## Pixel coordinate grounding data

-- Opening Marker --

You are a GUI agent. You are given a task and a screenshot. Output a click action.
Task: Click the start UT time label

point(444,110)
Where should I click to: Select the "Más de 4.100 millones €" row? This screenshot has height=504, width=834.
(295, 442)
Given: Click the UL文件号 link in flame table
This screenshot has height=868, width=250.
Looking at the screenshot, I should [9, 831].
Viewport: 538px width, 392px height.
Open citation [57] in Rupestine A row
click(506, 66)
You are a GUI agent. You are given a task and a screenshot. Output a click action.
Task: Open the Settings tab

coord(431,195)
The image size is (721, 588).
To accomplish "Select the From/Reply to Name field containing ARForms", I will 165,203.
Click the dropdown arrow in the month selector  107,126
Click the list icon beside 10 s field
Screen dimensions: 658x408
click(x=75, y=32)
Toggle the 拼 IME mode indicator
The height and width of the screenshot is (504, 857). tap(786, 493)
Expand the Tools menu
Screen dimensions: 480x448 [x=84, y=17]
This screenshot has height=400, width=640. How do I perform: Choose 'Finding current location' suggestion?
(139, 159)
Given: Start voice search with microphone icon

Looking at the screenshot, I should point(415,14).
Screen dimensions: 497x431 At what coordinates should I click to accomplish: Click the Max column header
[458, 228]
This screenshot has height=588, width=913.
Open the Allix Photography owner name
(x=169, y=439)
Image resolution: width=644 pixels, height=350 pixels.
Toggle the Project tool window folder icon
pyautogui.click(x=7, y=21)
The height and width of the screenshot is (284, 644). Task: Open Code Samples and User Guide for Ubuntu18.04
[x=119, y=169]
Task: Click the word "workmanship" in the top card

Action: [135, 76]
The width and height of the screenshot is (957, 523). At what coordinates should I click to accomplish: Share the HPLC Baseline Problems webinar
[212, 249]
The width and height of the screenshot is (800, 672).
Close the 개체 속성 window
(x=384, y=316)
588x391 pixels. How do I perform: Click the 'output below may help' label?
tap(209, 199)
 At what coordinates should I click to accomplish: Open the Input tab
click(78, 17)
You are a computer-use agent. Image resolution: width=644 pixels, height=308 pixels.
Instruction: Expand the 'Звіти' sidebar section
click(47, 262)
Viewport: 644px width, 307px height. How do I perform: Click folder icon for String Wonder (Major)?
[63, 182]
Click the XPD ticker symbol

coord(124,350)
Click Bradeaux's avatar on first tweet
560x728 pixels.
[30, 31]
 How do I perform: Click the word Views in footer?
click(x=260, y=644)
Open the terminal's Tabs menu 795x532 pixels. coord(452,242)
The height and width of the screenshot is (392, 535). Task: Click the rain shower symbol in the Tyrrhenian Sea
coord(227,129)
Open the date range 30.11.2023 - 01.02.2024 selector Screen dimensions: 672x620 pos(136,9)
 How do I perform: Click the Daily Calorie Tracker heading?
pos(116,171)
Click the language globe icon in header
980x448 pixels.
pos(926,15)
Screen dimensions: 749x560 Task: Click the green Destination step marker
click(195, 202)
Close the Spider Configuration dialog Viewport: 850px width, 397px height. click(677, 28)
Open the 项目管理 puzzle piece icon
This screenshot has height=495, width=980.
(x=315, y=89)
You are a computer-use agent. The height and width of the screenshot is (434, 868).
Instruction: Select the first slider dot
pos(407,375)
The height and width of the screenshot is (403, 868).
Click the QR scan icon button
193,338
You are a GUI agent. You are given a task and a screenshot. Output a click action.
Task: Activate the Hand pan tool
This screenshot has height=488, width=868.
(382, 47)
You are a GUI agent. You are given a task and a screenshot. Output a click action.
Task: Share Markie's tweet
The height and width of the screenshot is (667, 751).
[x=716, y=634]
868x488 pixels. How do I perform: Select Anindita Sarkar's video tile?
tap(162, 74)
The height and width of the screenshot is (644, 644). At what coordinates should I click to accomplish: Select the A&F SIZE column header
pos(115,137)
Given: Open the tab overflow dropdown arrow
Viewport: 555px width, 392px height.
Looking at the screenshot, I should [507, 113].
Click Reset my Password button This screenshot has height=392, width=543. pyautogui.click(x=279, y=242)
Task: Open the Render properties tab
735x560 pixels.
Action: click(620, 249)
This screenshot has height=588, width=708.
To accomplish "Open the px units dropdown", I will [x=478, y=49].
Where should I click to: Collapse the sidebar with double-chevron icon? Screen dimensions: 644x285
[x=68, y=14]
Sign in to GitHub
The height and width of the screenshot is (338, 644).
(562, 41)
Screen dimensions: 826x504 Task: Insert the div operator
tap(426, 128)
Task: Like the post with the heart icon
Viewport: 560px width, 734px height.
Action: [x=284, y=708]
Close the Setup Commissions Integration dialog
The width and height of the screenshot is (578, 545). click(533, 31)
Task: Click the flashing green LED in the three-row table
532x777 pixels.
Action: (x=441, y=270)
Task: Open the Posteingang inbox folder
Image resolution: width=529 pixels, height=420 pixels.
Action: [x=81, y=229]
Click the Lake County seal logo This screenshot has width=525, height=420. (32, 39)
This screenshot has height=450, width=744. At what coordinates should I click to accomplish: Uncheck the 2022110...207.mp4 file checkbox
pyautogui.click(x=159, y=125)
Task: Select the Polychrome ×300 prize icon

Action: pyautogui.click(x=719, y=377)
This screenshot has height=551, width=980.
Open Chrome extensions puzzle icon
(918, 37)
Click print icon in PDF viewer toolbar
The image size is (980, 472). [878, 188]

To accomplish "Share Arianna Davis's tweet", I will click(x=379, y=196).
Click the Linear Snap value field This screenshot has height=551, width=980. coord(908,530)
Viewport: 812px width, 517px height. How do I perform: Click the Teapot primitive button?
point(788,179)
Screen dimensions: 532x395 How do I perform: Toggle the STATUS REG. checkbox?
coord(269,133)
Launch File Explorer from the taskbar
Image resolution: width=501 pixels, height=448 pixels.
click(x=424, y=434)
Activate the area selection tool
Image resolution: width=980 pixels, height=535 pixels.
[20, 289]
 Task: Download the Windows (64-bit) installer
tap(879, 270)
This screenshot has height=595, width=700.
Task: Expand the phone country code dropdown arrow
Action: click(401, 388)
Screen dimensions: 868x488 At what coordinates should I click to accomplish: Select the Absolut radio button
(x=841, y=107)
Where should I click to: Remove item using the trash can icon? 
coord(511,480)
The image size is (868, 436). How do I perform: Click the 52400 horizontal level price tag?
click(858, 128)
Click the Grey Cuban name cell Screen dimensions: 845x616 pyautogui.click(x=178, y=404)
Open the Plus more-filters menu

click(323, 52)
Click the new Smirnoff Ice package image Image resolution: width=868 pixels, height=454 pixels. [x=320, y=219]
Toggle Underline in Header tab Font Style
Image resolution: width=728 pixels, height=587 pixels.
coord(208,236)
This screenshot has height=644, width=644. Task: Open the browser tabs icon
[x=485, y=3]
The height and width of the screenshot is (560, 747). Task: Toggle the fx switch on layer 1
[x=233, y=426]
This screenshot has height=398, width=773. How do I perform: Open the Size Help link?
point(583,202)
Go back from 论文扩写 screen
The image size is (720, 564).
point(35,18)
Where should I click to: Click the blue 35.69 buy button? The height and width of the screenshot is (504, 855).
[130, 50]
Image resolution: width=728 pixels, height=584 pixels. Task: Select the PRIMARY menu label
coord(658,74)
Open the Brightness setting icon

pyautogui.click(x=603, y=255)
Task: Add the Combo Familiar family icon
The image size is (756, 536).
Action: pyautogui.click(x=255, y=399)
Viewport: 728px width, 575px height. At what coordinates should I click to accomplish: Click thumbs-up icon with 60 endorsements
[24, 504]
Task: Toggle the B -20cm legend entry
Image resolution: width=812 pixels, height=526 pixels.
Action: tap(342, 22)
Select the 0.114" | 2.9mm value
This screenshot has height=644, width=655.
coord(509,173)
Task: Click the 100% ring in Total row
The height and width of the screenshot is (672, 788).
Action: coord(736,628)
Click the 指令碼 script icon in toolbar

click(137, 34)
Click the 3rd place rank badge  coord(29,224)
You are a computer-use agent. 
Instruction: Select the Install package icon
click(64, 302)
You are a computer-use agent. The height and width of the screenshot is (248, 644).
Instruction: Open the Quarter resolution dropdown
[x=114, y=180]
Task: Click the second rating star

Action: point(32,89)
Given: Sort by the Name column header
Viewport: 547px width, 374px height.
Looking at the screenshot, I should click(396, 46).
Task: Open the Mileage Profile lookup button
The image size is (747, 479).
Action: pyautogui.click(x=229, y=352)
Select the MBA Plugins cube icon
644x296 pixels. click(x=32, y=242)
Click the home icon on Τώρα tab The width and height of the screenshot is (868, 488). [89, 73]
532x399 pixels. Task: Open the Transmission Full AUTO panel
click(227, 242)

-- Closing Marker --

Reply with the number of lines in the data that include the string "will" and nothing else.

3